Sunday, March 15, 2015

An old yellow van..

“Heaven goes by favor. If it went by merit, you
would stay out and your dog would go in.”
- Mark Twain

The yellow 1967 yellow Ford Econoline pickup truck, sat in the parking lot at the YMCA. 

It shone brightly in the morning sun as if to say, “Hey, you…do I look familiar?”

As the guy got out of the truck, I said, “I used to drive one of those, but it was an OD (Olive Drab) green military van.” 

He smiled and said, “I’d sell her if I could! Are you interested?”

I returned an “I don’t think so" grin, but nonetheless had fond memories of a bygone era when bumping and shaking along country roads of rural Alabama to the smell of fresh growing peanuts, corn, an anticipation of watermelon season, and the more than faint odor of motor oil burning from an engine that sat between the front seats.  If you had a military license in those days, it was almost a rite of passage!

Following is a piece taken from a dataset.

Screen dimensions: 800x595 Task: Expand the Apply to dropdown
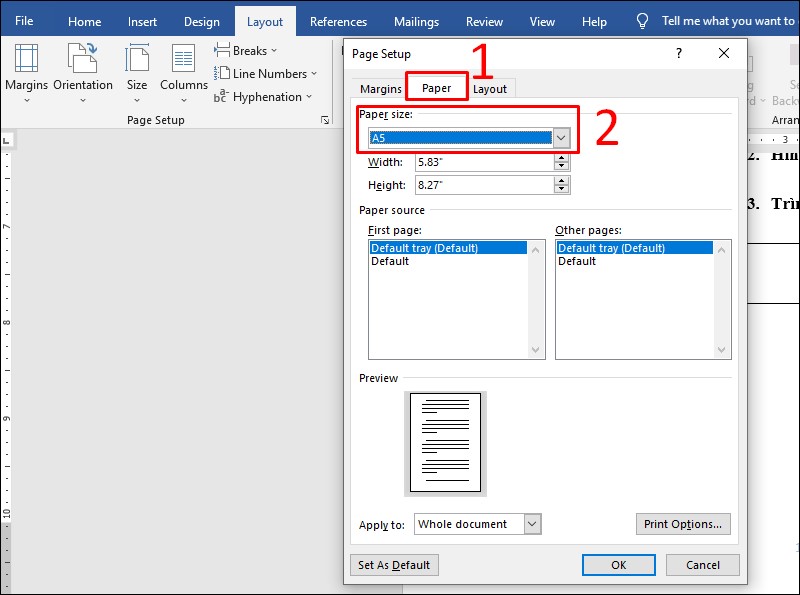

You want to wake up your taste buds and satisfy your soul? Put a watermelon or two in the refrigerator, give them a day to chill and then eat your and their hearts out! There is little on a hot and humid Southern Alabama day that calms the angry beast, more than ice-cold watermelon!

Memory is a funny thing.  As the sharp edges soften with the river of time, the feelings they generated don’t.  In fact, in some ways they seem to intensify, and I can say with authoritative assurance that the memory of cold watermelon on a hot summer’s day is richer than the sweet lips of the first girl ever I kissed!

Fort Rucker, Alabama…
It was 1970, and even though this vehicle had more than six-figures worth of ‘military abusive driving mileage’ under its belt, there was still a little life in it.  The shocks were so bad, and the seats so well worn, that every bump and rough spot in the road could be felt as it made its daily runs to our radar site in Headland, Alabama. 

This van had a standard transmission and required a practiced touch to make it shift smoothly.  “Shift smoothly…” might be an over exaggeration, but anyone who has military van driving experience, knows exactly what I mean!

The engine was in the center of the vehicle between the driver and front seat passenger and was covered with an insulated metal shell that was supposed to dampen the sound and keep the heat from filling the van.  The center console engine might not have had the greatest admiration from mechanics, but you could put almost anything on that thing from notebooks to take out lunch for the driver and passengers – front and back. 
Yes indeed, driving or riding in that thing was an experience not to be lost to the foggy back roads of memory.

The memory two-edged…
The puppy lay softly whimpering, on the center console this cool spring morning, as I headed to the veterinarian’s office in town…the engine warming his little body…my heart in my throat.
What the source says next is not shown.